Assigned task
Reproduce the following lines character for character, with no changes to wording, spacing or punctuation.

# # #

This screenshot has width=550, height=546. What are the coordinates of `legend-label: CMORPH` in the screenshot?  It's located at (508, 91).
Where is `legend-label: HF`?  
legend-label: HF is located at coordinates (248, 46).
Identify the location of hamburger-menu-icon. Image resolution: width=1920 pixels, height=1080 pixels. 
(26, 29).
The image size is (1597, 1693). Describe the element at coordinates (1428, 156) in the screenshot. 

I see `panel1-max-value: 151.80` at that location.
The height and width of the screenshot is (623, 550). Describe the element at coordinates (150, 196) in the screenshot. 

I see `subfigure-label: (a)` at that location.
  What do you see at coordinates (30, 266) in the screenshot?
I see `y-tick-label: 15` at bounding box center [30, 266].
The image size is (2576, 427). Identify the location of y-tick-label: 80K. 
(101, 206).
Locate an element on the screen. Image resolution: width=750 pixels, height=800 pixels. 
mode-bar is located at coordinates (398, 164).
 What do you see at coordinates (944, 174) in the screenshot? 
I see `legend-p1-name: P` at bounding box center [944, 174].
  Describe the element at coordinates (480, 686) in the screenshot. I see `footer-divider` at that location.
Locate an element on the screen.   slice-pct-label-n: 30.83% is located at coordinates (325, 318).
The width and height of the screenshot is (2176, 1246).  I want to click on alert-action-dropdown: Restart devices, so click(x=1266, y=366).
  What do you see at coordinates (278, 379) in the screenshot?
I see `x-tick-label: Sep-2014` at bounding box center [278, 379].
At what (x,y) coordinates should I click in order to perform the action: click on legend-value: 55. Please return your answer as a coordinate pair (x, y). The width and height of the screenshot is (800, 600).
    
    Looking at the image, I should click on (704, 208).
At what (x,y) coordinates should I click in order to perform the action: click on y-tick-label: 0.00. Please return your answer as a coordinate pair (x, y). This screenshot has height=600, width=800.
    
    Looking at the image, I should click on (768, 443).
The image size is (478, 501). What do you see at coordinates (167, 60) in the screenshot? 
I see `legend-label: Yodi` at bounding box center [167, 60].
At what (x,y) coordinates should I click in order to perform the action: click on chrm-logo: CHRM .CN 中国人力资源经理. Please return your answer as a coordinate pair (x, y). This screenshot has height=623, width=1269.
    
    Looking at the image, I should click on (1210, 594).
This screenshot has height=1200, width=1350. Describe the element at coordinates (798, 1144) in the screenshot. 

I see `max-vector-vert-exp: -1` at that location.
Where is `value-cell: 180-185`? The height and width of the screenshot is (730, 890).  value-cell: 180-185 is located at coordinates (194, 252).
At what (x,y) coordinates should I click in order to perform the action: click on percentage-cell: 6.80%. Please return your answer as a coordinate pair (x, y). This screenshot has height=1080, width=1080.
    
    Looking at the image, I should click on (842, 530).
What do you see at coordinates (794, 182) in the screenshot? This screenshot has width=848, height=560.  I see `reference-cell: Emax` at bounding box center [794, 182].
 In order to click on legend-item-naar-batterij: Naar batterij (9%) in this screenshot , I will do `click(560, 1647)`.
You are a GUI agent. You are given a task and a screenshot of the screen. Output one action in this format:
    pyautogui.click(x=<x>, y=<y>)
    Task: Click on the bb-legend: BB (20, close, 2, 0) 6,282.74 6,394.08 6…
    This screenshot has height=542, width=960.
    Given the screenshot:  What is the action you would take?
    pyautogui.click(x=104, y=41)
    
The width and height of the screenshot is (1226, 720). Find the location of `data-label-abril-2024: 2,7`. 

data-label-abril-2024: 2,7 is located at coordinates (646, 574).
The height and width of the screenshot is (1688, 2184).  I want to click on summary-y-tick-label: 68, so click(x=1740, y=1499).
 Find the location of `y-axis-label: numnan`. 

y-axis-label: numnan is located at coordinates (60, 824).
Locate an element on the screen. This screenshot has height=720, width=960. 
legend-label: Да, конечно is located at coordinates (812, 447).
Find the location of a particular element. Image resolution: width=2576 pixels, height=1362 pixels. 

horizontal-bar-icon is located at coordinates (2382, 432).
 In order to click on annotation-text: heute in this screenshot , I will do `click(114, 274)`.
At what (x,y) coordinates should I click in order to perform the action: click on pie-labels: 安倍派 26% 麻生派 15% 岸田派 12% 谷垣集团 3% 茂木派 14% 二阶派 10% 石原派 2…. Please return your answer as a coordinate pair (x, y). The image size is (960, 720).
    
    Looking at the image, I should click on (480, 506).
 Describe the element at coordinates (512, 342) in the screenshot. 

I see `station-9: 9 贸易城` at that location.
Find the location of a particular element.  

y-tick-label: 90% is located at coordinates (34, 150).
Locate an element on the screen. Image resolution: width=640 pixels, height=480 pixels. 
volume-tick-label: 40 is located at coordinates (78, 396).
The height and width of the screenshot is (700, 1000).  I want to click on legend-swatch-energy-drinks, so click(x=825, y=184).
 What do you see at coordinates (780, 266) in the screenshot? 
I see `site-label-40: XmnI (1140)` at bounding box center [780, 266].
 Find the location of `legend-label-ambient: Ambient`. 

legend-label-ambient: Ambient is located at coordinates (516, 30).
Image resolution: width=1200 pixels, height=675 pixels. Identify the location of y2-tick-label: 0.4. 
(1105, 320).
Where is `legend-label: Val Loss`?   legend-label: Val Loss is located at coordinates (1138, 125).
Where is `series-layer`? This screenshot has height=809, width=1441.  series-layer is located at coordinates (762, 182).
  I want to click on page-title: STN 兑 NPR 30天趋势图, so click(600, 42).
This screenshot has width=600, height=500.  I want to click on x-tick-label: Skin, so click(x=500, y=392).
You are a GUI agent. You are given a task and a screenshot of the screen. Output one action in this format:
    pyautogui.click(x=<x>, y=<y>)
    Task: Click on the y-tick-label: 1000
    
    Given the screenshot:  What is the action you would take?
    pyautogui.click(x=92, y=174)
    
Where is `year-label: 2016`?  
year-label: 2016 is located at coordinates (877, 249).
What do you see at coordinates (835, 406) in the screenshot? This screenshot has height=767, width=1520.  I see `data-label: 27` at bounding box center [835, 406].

# # #

Answer to this task
This screenshot has width=550, height=546. What are the coordinates of `legend-label: CMORPH` in the screenshot?  It's located at (508, 91).
Where is `legend-label: HF`?  
legend-label: HF is located at coordinates (248, 46).
Identify the location of hamburger-menu-icon. Image resolution: width=1920 pixels, height=1080 pixels. 
(26, 29).
The image size is (1597, 1693). Describe the element at coordinates (1428, 156) in the screenshot. 

I see `panel1-max-value: 151.80` at that location.
The height and width of the screenshot is (623, 550). Describe the element at coordinates (150, 196) in the screenshot. 

I see `subfigure-label: (a)` at that location.
  What do you see at coordinates (30, 266) in the screenshot?
I see `y-tick-label: 15` at bounding box center [30, 266].
The image size is (2576, 427). Identify the location of y-tick-label: 80K. 
(101, 206).
Locate an element on the screen. Image resolution: width=750 pixels, height=800 pixels. 
mode-bar is located at coordinates (398, 164).
 What do you see at coordinates (944, 174) in the screenshot? 
I see `legend-p1-name: P` at bounding box center [944, 174].
  Describe the element at coordinates (480, 686) in the screenshot. I see `footer-divider` at that location.
Locate an element on the screen.   slice-pct-label-n: 30.83% is located at coordinates (325, 318).
The width and height of the screenshot is (2176, 1246).  I want to click on alert-action-dropdown: Restart devices, so click(x=1266, y=366).
  What do you see at coordinates (278, 379) in the screenshot?
I see `x-tick-label: Sep-2014` at bounding box center [278, 379].
At what (x,y) coordinates should I click in order to perform the action: click on legend-value: 55. Please return your answer as a coordinate pair (x, y). The width and height of the screenshot is (800, 600).
    
    Looking at the image, I should click on (704, 208).
At what (x,y) coordinates should I click in order to perform the action: click on y-tick-label: 0.00. Please return your answer as a coordinate pair (x, y). This screenshot has height=600, width=800.
    
    Looking at the image, I should click on (768, 443).
The image size is (478, 501). What do you see at coordinates (167, 60) in the screenshot? 
I see `legend-label: Yodi` at bounding box center [167, 60].
At what (x,y) coordinates should I click in order to perform the action: click on chrm-logo: CHRM .CN 中国人力资源经理. Please return your answer as a coordinate pair (x, y). This screenshot has height=623, width=1269.
    
    Looking at the image, I should click on (1210, 594).
This screenshot has height=1200, width=1350. Describe the element at coordinates (798, 1144) in the screenshot. 

I see `max-vector-vert-exp: -1` at that location.
Where is `value-cell: 180-185`? The height and width of the screenshot is (730, 890).  value-cell: 180-185 is located at coordinates (194, 252).
At what (x,y) coordinates should I click in order to perform the action: click on percentage-cell: 6.80%. Please return your answer as a coordinate pair (x, y). This screenshot has height=1080, width=1080.
    
    Looking at the image, I should click on (842, 530).
What do you see at coordinates (794, 182) in the screenshot? This screenshot has width=848, height=560.  I see `reference-cell: Emax` at bounding box center [794, 182].
 In order to click on legend-item-naar-batterij: Naar batterij (9%) in this screenshot , I will do `click(560, 1647)`.
You are a GUI agent. You are given a task and a screenshot of the screen. Output one action in this format:
    pyautogui.click(x=<x>, y=<y>)
    Task: Click on the bb-legend: BB (20, close, 2, 0) 6,282.74 6,394.08 6…
    This screenshot has height=542, width=960.
    Given the screenshot:  What is the action you would take?
    pyautogui.click(x=104, y=41)
    
The width and height of the screenshot is (1226, 720). Find the location of `data-label-abril-2024: 2,7`. 

data-label-abril-2024: 2,7 is located at coordinates (646, 574).
The height and width of the screenshot is (1688, 2184).  I want to click on summary-y-tick-label: 68, so click(x=1740, y=1499).
 Find the location of `y-axis-label: numnan`. 

y-axis-label: numnan is located at coordinates (60, 824).
Locate an element on the screen. This screenshot has height=720, width=960. 
legend-label: Да, конечно is located at coordinates (812, 447).
Find the location of a particular element. Image resolution: width=2576 pixels, height=1362 pixels. 

horizontal-bar-icon is located at coordinates (2382, 432).
 In order to click on annotation-text: heute in this screenshot , I will do `click(114, 274)`.
At what (x,y) coordinates should I click in order to perform the action: click on pie-labels: 安倍派 26% 麻生派 15% 岸田派 12% 谷垣集团 3% 茂木派 14% 二阶派 10% 石原派 2…. Please return your answer as a coordinate pair (x, y). The image size is (960, 720).
    
    Looking at the image, I should click on (480, 506).
 Describe the element at coordinates (512, 342) in the screenshot. 

I see `station-9: 9 贸易城` at that location.
Find the location of a particular element.  

y-tick-label: 90% is located at coordinates (34, 150).
Locate an element on the screen. Image resolution: width=640 pixels, height=480 pixels. 
volume-tick-label: 40 is located at coordinates (78, 396).
The height and width of the screenshot is (700, 1000).  I want to click on legend-swatch-energy-drinks, so click(x=825, y=184).
 What do you see at coordinates (780, 266) in the screenshot? 
I see `site-label-40: XmnI (1140)` at bounding box center [780, 266].
 Find the location of `legend-label-ambient: Ambient`. 

legend-label-ambient: Ambient is located at coordinates (516, 30).
Image resolution: width=1200 pixels, height=675 pixels. Identify the location of y2-tick-label: 0.4. 
(1105, 320).
Where is `legend-label: Val Loss`?   legend-label: Val Loss is located at coordinates (1138, 125).
Where is `series-layer`? This screenshot has height=809, width=1441.  series-layer is located at coordinates (762, 182).
  I want to click on page-title: STN 兑 NPR 30天趋势图, so click(600, 42).
This screenshot has width=600, height=500.  I want to click on x-tick-label: Skin, so click(x=500, y=392).
You are a GUI agent. You are given a task and a screenshot of the screen. Output one action in this format:
    pyautogui.click(x=<x>, y=<y>)
    Task: Click on the y-tick-label: 1000
    
    Given the screenshot:  What is the action you would take?
    pyautogui.click(x=92, y=174)
    
Where is `year-label: 2016`?  
year-label: 2016 is located at coordinates (877, 249).
What do you see at coordinates (835, 406) in the screenshot? This screenshot has height=767, width=1520.  I see `data-label: 27` at bounding box center [835, 406].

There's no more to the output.